The possibilities are endless.
But that’s for another day.
The 49ers’ selection of North Dakota State quarterback Trey Lance with the No. 3 overall pick in the 2021 NFL Draft presents a myriad of ways he can be deployed as a passer and runner.
Offensive coordinator Mike McDaniel, however, emphasizes patience.
“You try not to get too far ahead of yourself,” McDaniel said. “Of course, it tempts your mind a little bit, but really you have to get back to the basics. And with a guy like Trey, you’re just teaching him the offense and coaching him on fundamentals and seeing where he can get — preparing him to compete in training camp.”

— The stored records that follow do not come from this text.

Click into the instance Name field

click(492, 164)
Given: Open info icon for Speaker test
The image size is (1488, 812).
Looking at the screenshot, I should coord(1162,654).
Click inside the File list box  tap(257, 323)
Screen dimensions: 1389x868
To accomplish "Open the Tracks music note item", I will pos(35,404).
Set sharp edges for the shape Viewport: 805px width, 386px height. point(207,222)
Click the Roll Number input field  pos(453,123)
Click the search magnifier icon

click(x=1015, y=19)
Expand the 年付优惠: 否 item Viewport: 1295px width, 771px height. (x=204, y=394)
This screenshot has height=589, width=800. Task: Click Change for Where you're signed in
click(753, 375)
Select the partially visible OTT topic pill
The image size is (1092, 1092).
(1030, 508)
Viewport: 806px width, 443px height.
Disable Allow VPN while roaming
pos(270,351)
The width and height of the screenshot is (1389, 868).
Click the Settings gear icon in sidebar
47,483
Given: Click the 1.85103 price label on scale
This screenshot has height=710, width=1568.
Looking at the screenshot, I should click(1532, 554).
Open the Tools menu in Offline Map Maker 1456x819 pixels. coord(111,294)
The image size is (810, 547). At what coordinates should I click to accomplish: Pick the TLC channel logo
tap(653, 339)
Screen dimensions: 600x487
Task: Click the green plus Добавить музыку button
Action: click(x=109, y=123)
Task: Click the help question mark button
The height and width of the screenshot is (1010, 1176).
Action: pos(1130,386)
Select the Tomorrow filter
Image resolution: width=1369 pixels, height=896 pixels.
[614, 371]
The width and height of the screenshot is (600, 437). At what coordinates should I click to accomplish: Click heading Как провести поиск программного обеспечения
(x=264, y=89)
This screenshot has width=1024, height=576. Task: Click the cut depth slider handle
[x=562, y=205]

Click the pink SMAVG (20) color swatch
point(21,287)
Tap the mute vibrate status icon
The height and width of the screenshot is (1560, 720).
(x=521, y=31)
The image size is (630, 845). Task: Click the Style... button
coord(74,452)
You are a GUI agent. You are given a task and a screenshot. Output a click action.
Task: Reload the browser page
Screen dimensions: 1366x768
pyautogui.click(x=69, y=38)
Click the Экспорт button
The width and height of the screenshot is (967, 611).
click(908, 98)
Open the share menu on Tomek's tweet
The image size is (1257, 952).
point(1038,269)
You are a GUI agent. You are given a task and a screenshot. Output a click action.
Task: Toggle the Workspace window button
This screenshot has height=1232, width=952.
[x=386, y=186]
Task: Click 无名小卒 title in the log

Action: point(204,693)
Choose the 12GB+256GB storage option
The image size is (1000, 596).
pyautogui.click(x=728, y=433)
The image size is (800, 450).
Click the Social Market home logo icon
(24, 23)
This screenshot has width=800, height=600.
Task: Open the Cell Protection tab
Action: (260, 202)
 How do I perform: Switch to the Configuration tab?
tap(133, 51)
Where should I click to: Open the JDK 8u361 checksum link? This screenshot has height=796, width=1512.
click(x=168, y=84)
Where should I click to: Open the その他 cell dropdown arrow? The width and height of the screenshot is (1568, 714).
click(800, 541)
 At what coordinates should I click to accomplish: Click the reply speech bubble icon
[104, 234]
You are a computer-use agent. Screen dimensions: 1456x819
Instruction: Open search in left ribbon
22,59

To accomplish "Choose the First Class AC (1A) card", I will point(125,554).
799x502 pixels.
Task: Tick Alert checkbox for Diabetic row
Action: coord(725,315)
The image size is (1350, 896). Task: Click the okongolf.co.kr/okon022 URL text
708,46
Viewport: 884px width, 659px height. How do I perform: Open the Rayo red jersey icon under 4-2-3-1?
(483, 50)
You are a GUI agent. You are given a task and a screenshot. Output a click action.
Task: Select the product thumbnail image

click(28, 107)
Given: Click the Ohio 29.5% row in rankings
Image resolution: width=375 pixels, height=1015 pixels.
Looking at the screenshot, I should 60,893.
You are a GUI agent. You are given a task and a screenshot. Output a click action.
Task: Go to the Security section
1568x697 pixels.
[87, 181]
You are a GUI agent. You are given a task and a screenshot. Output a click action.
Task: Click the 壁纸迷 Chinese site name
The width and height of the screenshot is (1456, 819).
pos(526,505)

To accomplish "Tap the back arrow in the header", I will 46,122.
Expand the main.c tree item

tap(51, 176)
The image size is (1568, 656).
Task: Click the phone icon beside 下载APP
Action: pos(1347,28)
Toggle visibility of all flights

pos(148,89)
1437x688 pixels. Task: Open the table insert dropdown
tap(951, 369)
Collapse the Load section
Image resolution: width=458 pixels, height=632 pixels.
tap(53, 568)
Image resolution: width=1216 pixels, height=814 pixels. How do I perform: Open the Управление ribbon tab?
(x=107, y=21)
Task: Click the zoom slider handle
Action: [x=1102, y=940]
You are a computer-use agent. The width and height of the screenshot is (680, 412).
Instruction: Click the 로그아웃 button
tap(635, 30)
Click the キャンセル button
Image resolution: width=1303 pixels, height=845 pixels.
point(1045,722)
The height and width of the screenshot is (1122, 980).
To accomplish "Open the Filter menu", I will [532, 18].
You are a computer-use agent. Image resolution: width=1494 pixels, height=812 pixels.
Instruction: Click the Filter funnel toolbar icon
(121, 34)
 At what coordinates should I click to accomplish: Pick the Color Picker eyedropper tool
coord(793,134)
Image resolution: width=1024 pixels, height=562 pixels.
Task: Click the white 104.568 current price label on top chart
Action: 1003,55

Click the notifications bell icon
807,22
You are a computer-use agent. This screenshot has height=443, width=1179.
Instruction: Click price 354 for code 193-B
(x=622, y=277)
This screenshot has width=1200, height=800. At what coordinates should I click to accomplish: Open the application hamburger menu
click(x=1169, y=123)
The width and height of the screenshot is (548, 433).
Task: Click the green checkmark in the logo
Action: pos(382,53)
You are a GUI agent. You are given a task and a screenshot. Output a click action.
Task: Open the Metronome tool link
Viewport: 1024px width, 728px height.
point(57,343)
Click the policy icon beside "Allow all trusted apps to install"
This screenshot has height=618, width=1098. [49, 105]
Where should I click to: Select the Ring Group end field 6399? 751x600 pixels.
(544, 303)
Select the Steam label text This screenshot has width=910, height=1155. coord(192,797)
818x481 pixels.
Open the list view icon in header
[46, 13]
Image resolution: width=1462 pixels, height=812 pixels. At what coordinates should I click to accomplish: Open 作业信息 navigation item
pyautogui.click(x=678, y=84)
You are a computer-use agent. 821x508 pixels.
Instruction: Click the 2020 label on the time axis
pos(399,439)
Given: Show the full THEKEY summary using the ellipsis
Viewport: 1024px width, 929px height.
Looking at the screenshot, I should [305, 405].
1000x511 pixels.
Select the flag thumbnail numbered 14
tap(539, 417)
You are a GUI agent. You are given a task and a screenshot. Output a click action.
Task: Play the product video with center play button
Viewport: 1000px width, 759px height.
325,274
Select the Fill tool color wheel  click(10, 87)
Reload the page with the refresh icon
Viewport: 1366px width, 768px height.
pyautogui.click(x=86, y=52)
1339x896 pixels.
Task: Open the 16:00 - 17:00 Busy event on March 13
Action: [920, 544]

Jimmy Garoppolo remains, for now, as the 49ers' No. 1 quarterback. But Lance will be given every opportunity to rise up the team's depth chart. He possesses some unique physical dual-threat abilities that the 49ers envision will eventually lead to him becoming the team's long-term starter.
Upon Lance’s arrival for the 49ers’ rookie camp and offseason program, the No. 1 priority was to teach him the framework of the offense.
He has already gone through all the installation meetings and taken a large number of the team’s on-field repetitions during seven practices.
Lance started 16 college games in 2019 but saw action in just one game during the fall of 2020. Rust aside, the 49ers’ first exposure to Lance was a positive experience for everyone involved, McDaniel said.
“We’re all very excited and fired up about where Trey is in terms of being coachable, wanting to be coached, his expectation for himself,” McDaniel said.
The pre-draft process led the 49ers to select Lance over Ohio State's Justin Fields and Alabama's Mac Jones, who also received serious consideration for the team’s top draft pick.
All the 49ers’ intelligence has been supported in what they have already witnessed from Lance since he arrived in Santa Clara.
“Having Trey in-house is exciting because he is who we thought he was in terms of the diligent worker,” McDaniel said. “The guy is very smart, and he wants to do well but he takes coaching.”
McDaniel said the ability to handle constructive criticism and make the adjustments is an undervalued aspect that can prove beneficial for players to carve out long, successful careers.
“(He’s) a guy who is willing to hear constructive criticism, hear that and move forward instead of getting their feelings hurt,” McDaniel said. “We’re not in the business of feelings. We’re in the business of end results. We’re here to coach you for the betterment of all of our existences.”